Paper: "Review—Chemical and Biological Sensors for Viral Detection"

[cdev]

https://www.ncbi.nlm.nih.gov/pmc/articles/PMC7106559/

"Infectious diseases commonly occur in contaminated water, food, and bodily fluids and spread rapidly, resulting in death of humans and animals worldwide. Among infectious agents, viruses pose a serious threat to public health and global economy because they are often difficult to detect and their infections are hard to treat. Since it is crucial to develop rapid, accurate, cost-effective, and in-situ methods for early detection viruses, a variety of sensors have been reported so far. This review provides an overview of the recent developments in electrochemical sensors and biosensors for detecting viruses and use of these sensors on environmental, clinical and food monitoring. Electrochemical biosensors for determining viruses are divided into four main groups including nucleic acid-based, antibody-based, aptamer-based and antigen-based electrochemical biosensors. Finally, the drawbacks and advantages of each type of sensors are identified and discussed.

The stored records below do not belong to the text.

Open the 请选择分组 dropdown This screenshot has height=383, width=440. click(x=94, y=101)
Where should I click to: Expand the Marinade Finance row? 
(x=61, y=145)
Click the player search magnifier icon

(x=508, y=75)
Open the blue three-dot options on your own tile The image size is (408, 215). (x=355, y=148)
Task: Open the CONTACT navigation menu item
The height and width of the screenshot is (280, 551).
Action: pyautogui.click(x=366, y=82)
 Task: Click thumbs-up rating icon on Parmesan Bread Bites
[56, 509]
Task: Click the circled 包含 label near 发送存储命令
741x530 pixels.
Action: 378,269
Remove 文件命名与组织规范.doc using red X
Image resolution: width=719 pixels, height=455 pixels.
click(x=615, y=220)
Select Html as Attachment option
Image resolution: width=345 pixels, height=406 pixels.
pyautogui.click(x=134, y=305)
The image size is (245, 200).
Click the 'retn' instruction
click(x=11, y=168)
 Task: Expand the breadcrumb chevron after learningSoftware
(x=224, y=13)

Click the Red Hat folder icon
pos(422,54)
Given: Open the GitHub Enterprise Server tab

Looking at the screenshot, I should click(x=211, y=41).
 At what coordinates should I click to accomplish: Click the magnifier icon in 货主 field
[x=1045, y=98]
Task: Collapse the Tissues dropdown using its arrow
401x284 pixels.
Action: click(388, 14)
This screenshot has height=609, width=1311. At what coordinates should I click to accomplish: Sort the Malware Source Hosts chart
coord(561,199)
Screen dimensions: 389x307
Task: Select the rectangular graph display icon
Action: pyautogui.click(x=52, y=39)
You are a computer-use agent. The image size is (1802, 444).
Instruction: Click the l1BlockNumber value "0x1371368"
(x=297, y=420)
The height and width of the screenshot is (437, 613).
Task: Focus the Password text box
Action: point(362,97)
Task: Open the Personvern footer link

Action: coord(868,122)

Keywords: Electroanalytical Electrochemistry, Sensors, electrochemical biosensors, virus detection


The Challenge of Viral Diseases Worldwide

Viral infections represent a grave threat to public health as well as the global economy. Viral infections mostly occur through contaminated water, food, and/or bodily fluids, spread rapidly and result in death of humans and animals worldwide.1,2 Significant concerns has raised due to the increased viral outbreaks, since the viruses could quickly spread and cause a pandemic. Thus, rapid and accurate detection can mean the difference between life and death during viral infections. Analytes such as viral nucleic acids (DNA and RNA), viral proteins, intact viral particles, and antibodies generated by the patient immune response against the virus have been used to detect viruses with the goal of being used in clinical situations. These analytes are detected using a variety of traditional methods including polymerase chain reaction (PCR), virus culture, enzyme-linked immunosorbent assay (ELISA), western blots, and serological antibody detection methods.3,4 However, conventional techniques are often not suitable for rapid on-site analysis as they require virus isolation and biocontainment, the ability to grow cultured cells for cytopathology-related assay, and/or sophisticated and expensive laboratory tools that are difficult to transport and use at the point of care. Traditional laboratory-based assays are also time-consuming, labor-intensive, and can in some cases relatively insensitive, and in all cases require samples to be transported to centralized diagnostic laboratories for testing.5,6 These factors increase time-to-answer and costs while reducing the quality of patient care.

Sensors consist of chemical or biological receptors that specifically interacts with a target analyte, and a transducer that converts the recognition process into a quantitative signal.7 Electrochemical sensors are based on reaction with the chemical solutions and generate an electrical signal that is proportional to the analyte concentration.8 The electrochemical techniques can be classified into four major groups including potentiometry, amperometry, cyclic voltammetry, and impedimetry.9 The electrochemical methods are suitable for real time viral detection because of their high sensitivity and selectivity, low cost, simple operation, portability and fast analysis.10

Viral biosensors offer exciting alternatives to traditional diagnostic assays and have the potential to provide inexpensive, sensitive, rapid, miniaturized, and portable platforms when compared to conventional laboratory-based methods. Biosensors are analytical devices that couple biological recognition elements such as enzymes, antibodies, or nucleic acids with a transducer that can detect the interaction of the analyte, and can be applied for medical diagnosis, environmental monitoring, food, water and agricultural product processing.11 The goal of this review is to explore recent developments in electrochemical biosensors for viruses and viral infections. The review is divided by analyte type and is intentionally not all inclusive given the large numbers of publications in this field."